Document excerpt:
- - - -
Feeders Corn (x4) spread weekly

Feeders Corn (x4) spread weekly

A breakout above the even money level could allow this spread to race toward last summer’s high of +$10,087.50 (premium feeders).  If the run doesn’t stop there, who’s to say it can’t double the premium and reach +$20k?!

Also, the feeder/corn ratio is currently sitting just below 4:1.  A breakout above even money for the spread would mean that the feeder/corn ratio has exceeded 4:1.  If that occurs, the odds increase that the ratio will head for the next handle at 5:1.

Feeders Corn ratio weekly

Feeders Corn ratio weekly

Heck, it could even go higher than that.  If that happens, we will adjust the ratio of the spread to get closer to dollar neutral and look for a setup to get short on a reversal.  As you can see on the forty-year weekly chart, a ratio of 5:1 or higher does not come around very often.

Trade Strategy:

Buy back the short 50,000 lb. April feeder cattle contract and simultaneously sell short an August feeder cattle contract at the market-on-close on Tuesday, April 25th.  Also, sell the four 5,000 bushel May corn contracts and simultaneously buy four 5,000 bushel September corn contracts at the market-on-close on Tuesday, April 25th.  Risk the Aug-Sep feeder/corn (x4) spread to a two-day close above even money.

 

Copper/Crude Oil Spread: Watching For a Reversal

Looking to Reenter

Back on December 1st, the IMC blog entered a short position in the copper/crude oil spread at the equivalent of +$12,870 (premium copper), due to rollovers.

September Copper Crude Oil spread daily

September Copper Crude Oil spread daily

The blog was last holding a May spread.  It was liquidated at the market-on-close on April 20th at +$13,280 (premium copper) because the crude contract was expiring.

We are now stalking the September copper/crude oil spread for a short sale.  The blog did not roll into the September contracts automatically because the spread tested support at the early February low last week and bounced.  The plan is to get into the spread only if it breaks the similar lows from early February and last week.

Copper Crude Oil spread monthly

Copper Crude Oil spread monthly

Currently, it appears that the spread is headed for a test of the contract high that was posted just last month at +$17,882.50.  A breakout to new highs could push it right over the +$20k mark in a heartbeat.  If so, we will revise our short sale criteria.  History shows that this spread has been a good short sale after surpassing the +$20k level.

Trade Strategy:

Place a hypothetical contingency order to sell one September copper contract and simultaneously buy one September crude oil contract if the spread closes below +$10,000 (premium copper).  If filled, liquidate the position on a two-consecutive day close above the contract high that precedes the entry (currently at $17,882.50). 

If the spread closes above +$20,000, change the parameters to enter a short position if the spread closes below +$17,000.  If filled, liquidate the position on a two-consecutive day close above the contract high that precedes the entry.
- - - -
Entries provided:

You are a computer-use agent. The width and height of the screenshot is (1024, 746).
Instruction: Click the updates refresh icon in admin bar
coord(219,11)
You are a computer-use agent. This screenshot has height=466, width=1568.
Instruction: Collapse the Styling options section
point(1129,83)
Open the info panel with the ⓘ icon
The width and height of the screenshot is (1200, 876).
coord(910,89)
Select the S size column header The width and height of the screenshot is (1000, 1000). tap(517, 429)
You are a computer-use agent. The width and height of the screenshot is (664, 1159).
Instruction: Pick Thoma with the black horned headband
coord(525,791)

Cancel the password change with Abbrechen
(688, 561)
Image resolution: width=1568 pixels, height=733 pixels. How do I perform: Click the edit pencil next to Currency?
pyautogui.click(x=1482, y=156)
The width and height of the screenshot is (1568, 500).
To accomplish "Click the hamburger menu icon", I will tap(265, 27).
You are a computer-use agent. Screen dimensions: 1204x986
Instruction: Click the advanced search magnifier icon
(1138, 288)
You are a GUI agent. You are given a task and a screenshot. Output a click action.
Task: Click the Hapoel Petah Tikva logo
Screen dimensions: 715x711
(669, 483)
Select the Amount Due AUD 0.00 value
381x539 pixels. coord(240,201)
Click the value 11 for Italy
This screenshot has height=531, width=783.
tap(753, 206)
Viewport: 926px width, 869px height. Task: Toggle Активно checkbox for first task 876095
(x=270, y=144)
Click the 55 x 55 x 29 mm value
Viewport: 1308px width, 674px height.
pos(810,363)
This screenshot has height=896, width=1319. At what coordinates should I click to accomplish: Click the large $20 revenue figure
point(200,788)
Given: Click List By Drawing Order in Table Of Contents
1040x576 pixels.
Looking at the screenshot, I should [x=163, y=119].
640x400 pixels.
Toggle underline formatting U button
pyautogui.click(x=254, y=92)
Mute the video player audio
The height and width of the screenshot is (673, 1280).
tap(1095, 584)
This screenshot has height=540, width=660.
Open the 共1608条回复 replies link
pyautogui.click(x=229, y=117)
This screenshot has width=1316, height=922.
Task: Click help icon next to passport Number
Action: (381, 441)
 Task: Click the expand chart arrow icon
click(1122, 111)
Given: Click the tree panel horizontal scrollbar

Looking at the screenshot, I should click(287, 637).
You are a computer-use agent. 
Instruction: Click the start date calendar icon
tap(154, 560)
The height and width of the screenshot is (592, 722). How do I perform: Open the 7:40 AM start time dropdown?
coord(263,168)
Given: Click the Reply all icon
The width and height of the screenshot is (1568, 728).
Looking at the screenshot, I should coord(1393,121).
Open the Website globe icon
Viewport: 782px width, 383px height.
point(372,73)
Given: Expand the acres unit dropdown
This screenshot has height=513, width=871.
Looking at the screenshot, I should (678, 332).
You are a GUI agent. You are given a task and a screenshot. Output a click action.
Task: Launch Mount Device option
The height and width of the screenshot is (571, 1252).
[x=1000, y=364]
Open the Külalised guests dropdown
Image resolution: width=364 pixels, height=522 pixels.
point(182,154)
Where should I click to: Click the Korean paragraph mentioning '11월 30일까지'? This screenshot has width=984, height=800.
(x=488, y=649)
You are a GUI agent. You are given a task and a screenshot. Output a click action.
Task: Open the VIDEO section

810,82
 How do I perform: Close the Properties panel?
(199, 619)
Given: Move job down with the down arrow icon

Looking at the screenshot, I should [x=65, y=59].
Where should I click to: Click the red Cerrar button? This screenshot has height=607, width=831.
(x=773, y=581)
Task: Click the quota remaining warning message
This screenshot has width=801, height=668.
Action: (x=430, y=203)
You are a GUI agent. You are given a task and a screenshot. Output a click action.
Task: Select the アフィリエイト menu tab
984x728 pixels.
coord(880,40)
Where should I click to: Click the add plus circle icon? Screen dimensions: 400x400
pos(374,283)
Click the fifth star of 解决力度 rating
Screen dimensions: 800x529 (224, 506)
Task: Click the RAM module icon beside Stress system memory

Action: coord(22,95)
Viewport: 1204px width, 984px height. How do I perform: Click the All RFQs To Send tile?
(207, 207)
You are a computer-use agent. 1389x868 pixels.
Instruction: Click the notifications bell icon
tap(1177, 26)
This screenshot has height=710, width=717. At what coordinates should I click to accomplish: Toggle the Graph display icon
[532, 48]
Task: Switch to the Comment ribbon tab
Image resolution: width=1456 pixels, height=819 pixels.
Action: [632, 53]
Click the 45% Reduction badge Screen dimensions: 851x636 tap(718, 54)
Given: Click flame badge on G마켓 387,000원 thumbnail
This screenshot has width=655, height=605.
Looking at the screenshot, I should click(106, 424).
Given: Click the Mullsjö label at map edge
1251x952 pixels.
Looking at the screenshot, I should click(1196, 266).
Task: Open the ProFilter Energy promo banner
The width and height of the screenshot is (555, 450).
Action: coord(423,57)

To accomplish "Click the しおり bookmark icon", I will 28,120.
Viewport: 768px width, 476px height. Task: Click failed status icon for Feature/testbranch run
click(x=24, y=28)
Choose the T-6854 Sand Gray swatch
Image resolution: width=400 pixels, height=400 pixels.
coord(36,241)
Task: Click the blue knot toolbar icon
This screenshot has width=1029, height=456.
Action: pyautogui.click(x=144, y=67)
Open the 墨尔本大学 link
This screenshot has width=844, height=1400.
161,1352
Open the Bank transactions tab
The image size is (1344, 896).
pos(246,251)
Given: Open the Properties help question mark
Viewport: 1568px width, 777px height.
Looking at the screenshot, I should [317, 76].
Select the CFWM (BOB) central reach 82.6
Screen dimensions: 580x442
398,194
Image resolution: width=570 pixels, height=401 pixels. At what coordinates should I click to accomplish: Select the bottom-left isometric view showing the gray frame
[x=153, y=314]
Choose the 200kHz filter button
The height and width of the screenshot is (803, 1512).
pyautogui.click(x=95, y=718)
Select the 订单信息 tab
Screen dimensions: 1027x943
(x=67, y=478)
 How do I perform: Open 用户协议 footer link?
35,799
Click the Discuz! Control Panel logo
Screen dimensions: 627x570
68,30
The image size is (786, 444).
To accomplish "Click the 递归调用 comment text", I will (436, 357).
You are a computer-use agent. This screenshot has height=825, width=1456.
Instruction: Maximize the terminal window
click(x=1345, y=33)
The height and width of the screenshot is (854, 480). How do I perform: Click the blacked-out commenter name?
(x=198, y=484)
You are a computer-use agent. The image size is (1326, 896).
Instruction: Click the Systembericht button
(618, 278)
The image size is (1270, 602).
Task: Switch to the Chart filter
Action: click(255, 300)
- - - -
Task prompt:
In the spread trading commentary, at what price was the May copper/crude oil spread liquidated on April 20th? Rely only on the spread trading commentary for this.

Output for this task:
+$13,280 (premium copper)